In Kubernetes, to ensure that data persists beyond the lifecycle of a given Pod, you can use Persistent Volume Claims (PVCs). A PVC is a request for storage by a user that can be provisioned from a Persistent Volume (PV). This mechanism allows you to abstract the details of how the storage is provided and how it's consumed.
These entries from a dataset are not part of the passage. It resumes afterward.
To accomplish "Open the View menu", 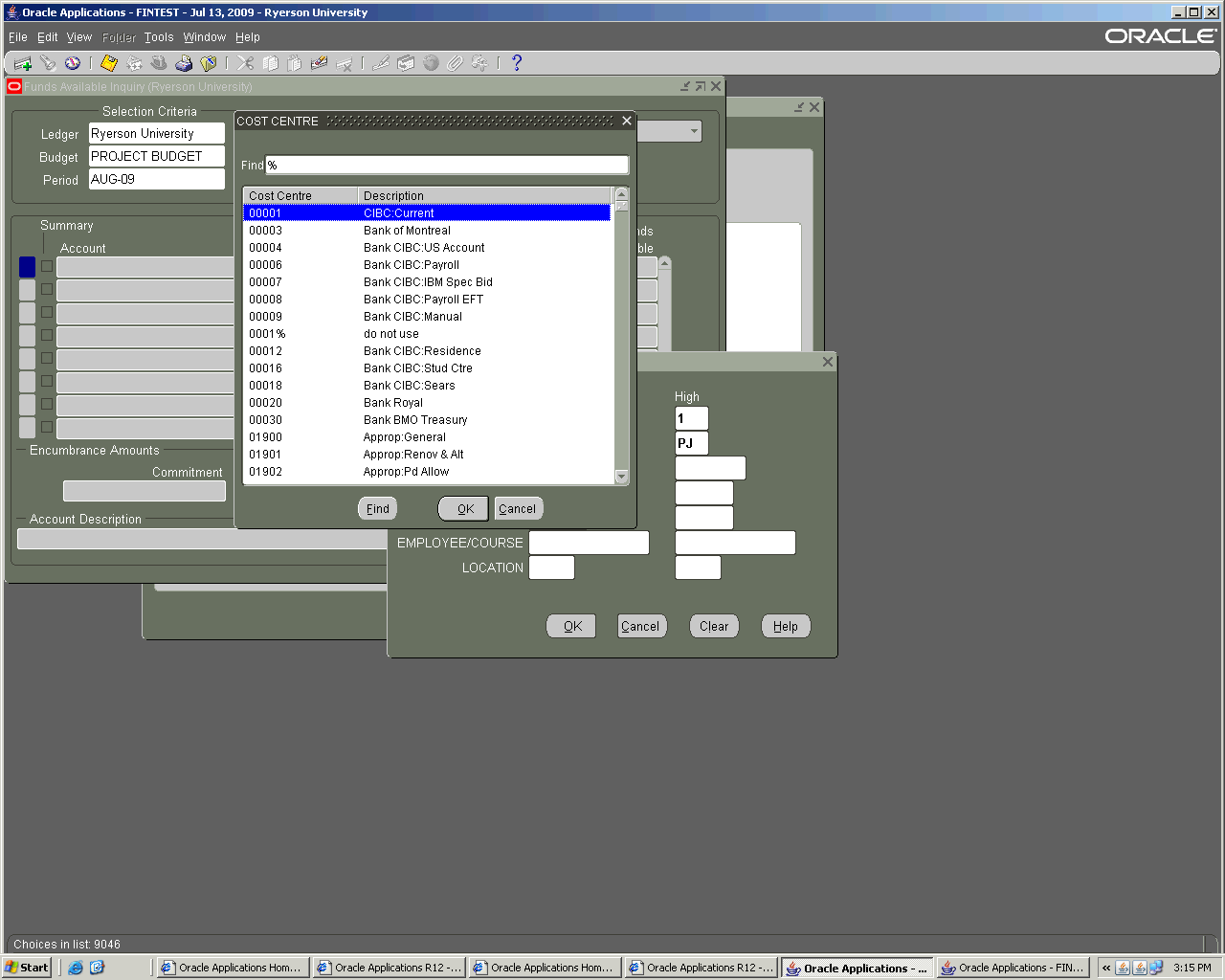I will (78, 37).
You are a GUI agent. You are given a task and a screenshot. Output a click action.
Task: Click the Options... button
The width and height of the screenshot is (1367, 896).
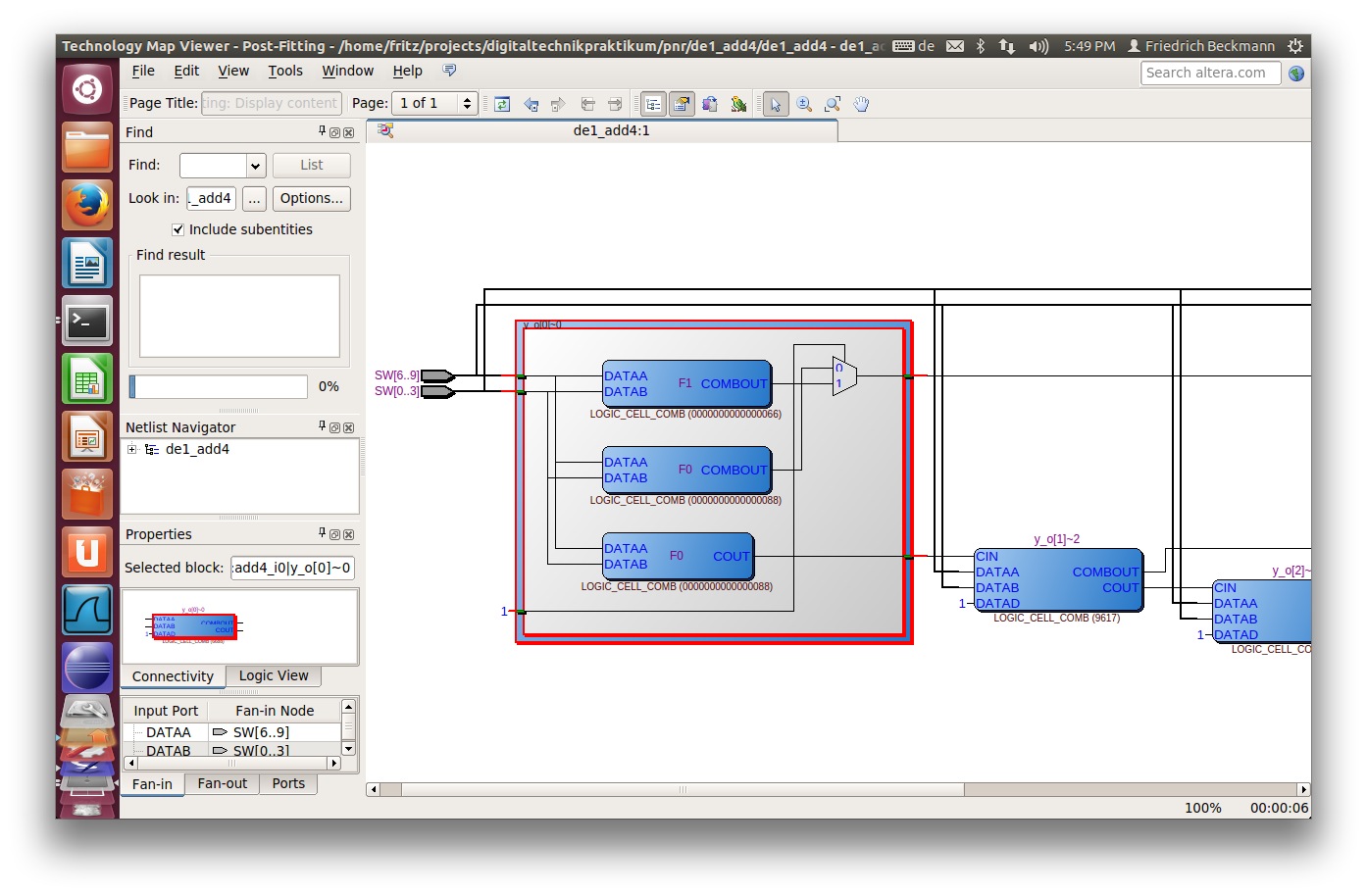pos(311,198)
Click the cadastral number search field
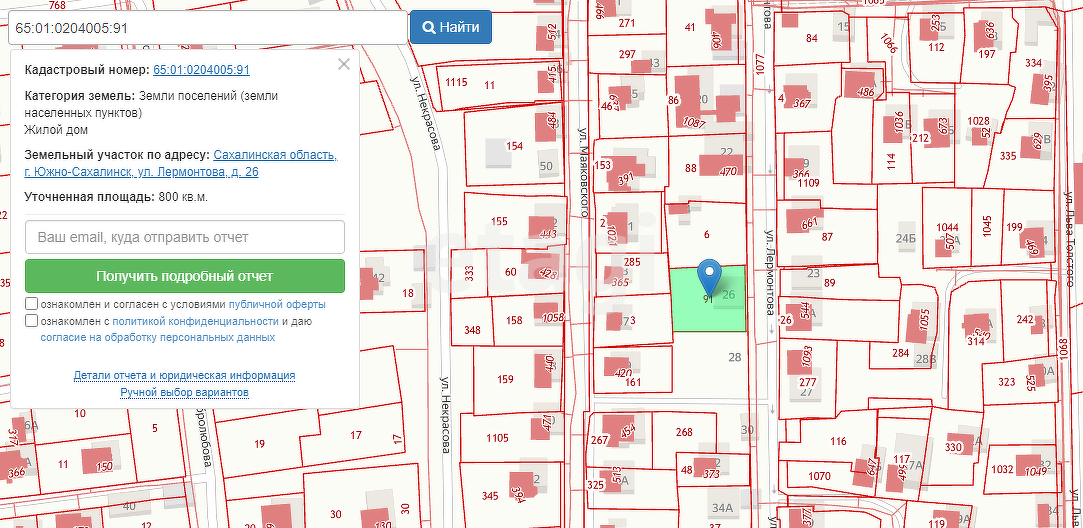This screenshot has width=1083, height=528. coord(205,28)
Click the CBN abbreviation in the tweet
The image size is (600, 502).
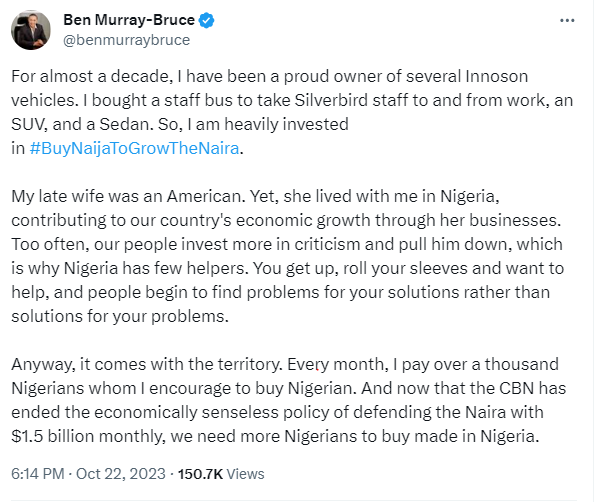[517, 388]
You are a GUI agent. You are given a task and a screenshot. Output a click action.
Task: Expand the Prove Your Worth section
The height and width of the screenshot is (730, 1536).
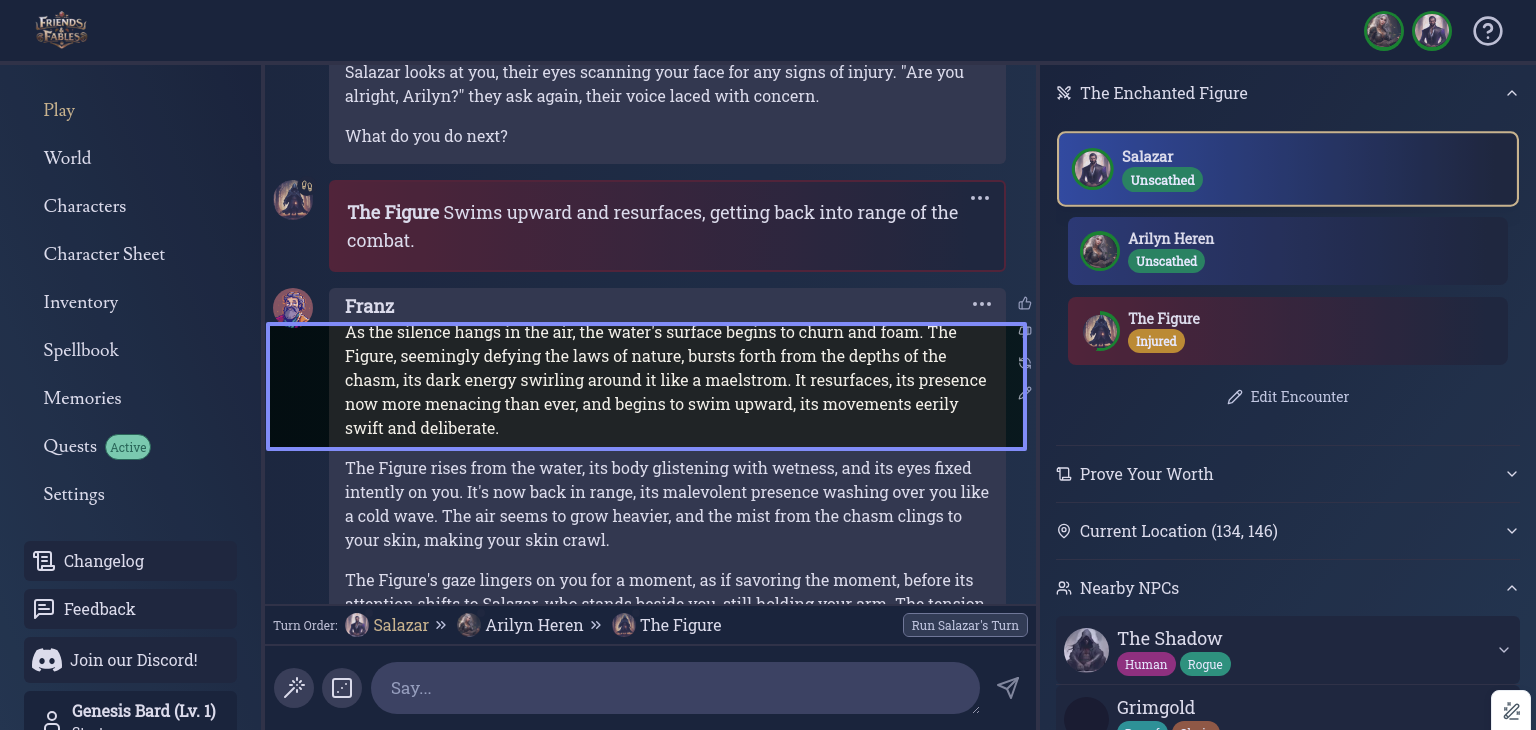1511,474
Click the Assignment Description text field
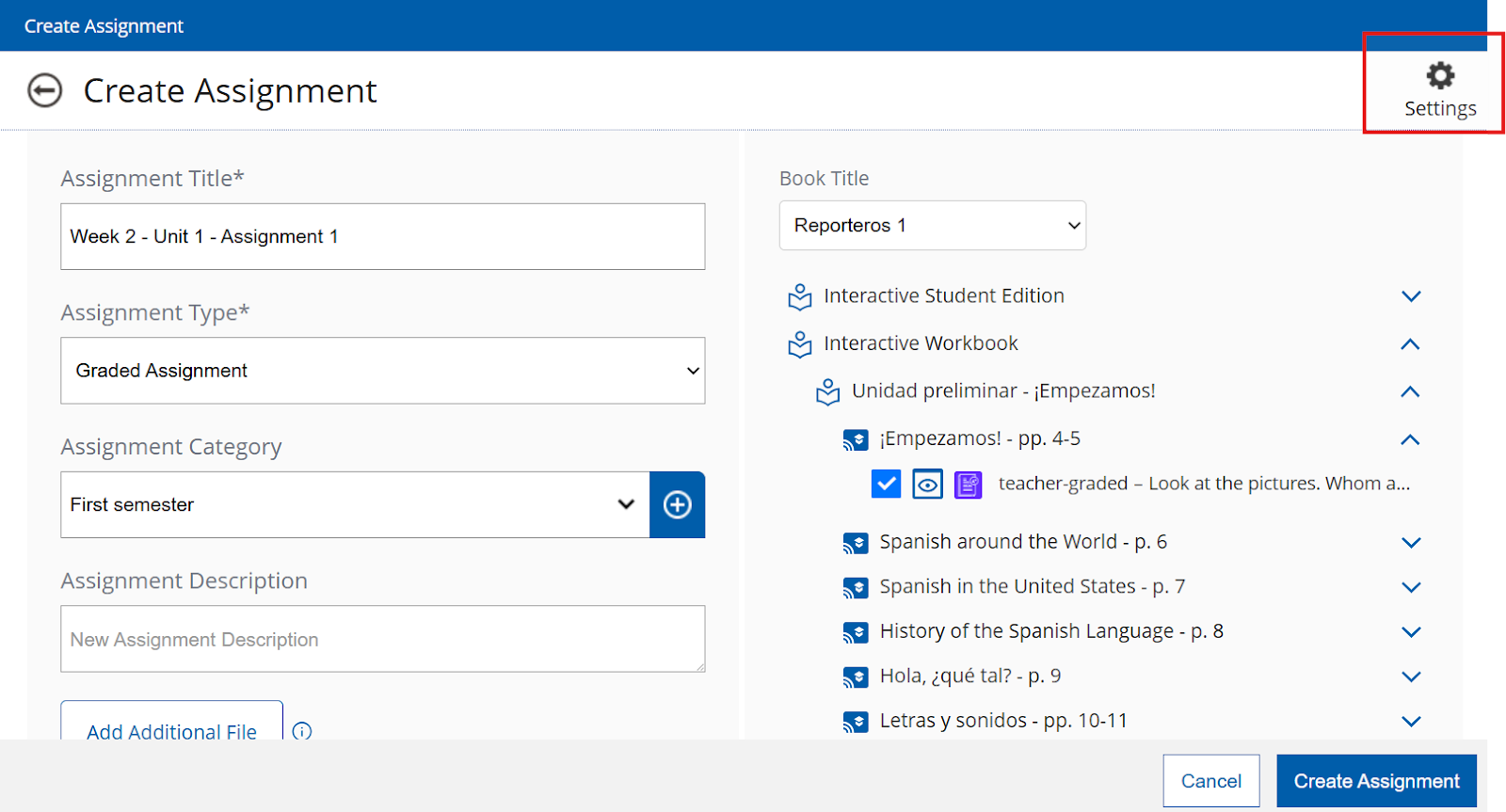This screenshot has height=812, width=1506. click(382, 639)
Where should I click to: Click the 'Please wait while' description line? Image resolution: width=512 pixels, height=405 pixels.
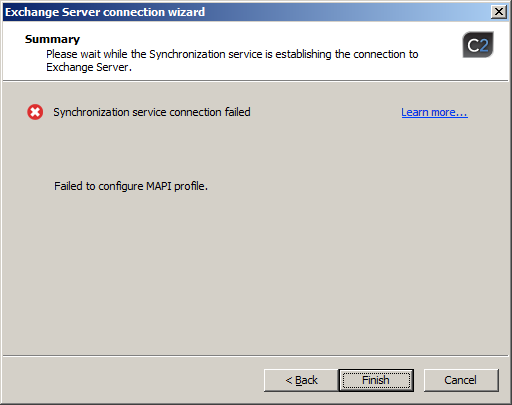tap(232, 54)
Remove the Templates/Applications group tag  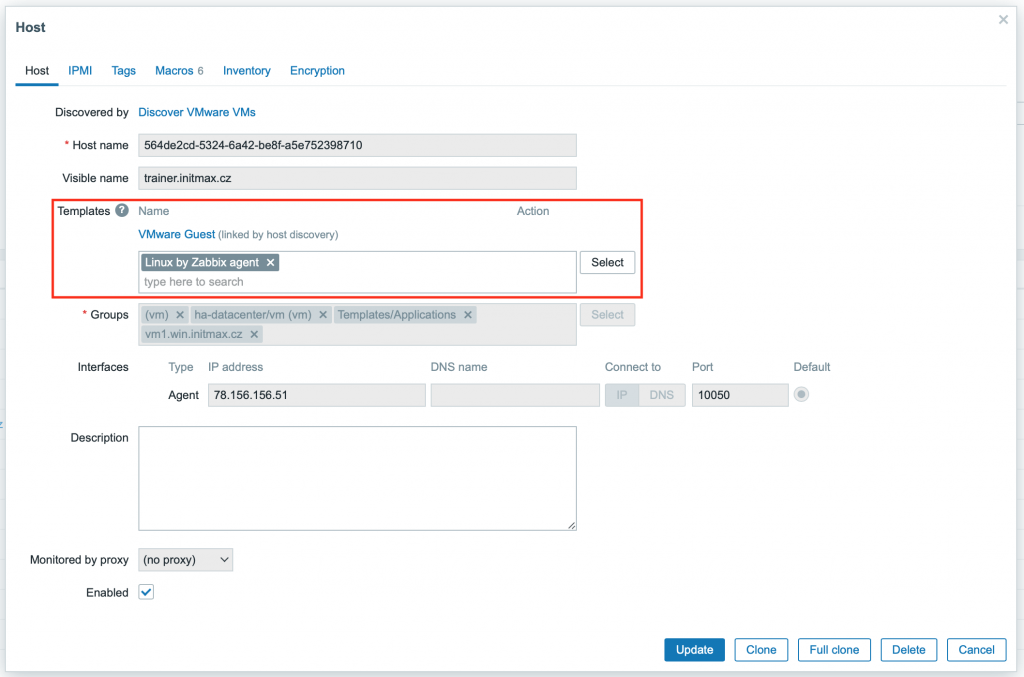pyautogui.click(x=467, y=315)
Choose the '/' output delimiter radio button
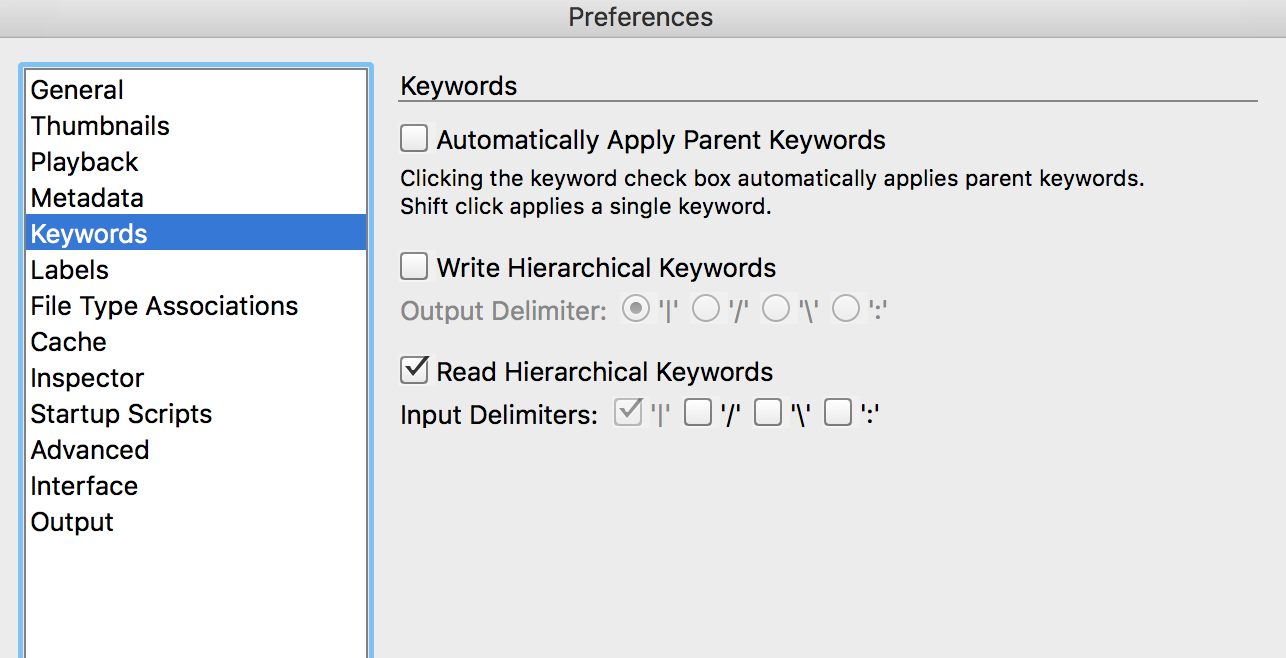The height and width of the screenshot is (658, 1286). pyautogui.click(x=706, y=310)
In SUNK, each Slurm node is deployed in a Kubernetes Pod, which can mount shared PVCs in the normal manner. SUNK provides a mechanism to map the Kubernetes Pod's PVC to a specified mount location within the Slurm node. Multiple Slurm nodes can mount the same PVC. This is particularly useful when managing jobs that require sharing access between developers or researchers, storing user home directories, and saving job output for further processing.

Create shared storage

In this example, three PVCs are mounted to the Slurm compute nodes. To get started, create three PVCs in the cluster with a Container Storage Interface (CSI) driver that supports the ReadWriteMany access mode. For more information on creating PVCs, see the Kubernetes documentation on Persistent Volumes.

Use the following names:

  • data-root
  • data-nvme
  • data-hdd

Mount PVCs

Mount the PVCs to the Slurm nodes by adding the volumeMounts and volumes keys in the compute section of values.yaml:

Example
compute:
volumeMounts:
- name: root-nvme # root home dir, useful if not using LDAP and connecting with `kubectl exec`
path: /root
- name: data-nvme # Mount for high-speed storage
path: /mnt/nvme
- name: data-hdd # Mount for high-capacity bulk storage
path: /mnt/hdd
volumes:
- name: root-nvme # This is useful if not using ldap
persistentVolumeClaim:
claimName: root-nvme
- name: data-nvme # The high-speed storage PVC
persistentVolumeClaim:
claimName: data-nvme
- name: data-hdd # The high-capacity bulk storage PVC
persistentVolumeClaim:
claimName: data-hdd

See compute.volumeMounts and compute.volumes in the Slurm Parameter Reference for a link to a full values.yaml example.

Login node

For convenience, the login node automatically has any volumeMounts and volumes added to it that are specified for the compute nodes in values.yaml. There is no need to specify these again for the login node.

Using shared storage

Once the PVCs are mounted, you can use them as you would any other storage. For example, you can create a directory in the PVC and use it to store job output, as shown below:

Example
# On the login node
$ mkdir /mnt/nvme/job-output
# Mount is accessible on all compute nodes
$ srun -N 1 -n 1 hostname > /mnt/nvme/job-output/$(hostname).txt

You can also use the PVCs to share data between users. For example, you can create a directory in the PVC and use it to store data that multiple users can access:

Example
# On the login node
$ mkdir /mnt/nvme/shared-data
# Mount is accessible on all compute nodes
$ srun -N 1 -n 1 hostname > /mnt/nvme/shared-data/$(hostname).txt

It's also useful to store user home directories in a PVC. This allows users to access their home directories from any compute node. In this example, the root home directory is mounted to the PVC named data-root. This is useful if you're not using LDAP and connecting with kubectl exec, and you have helper scripts or other files in the root home directory.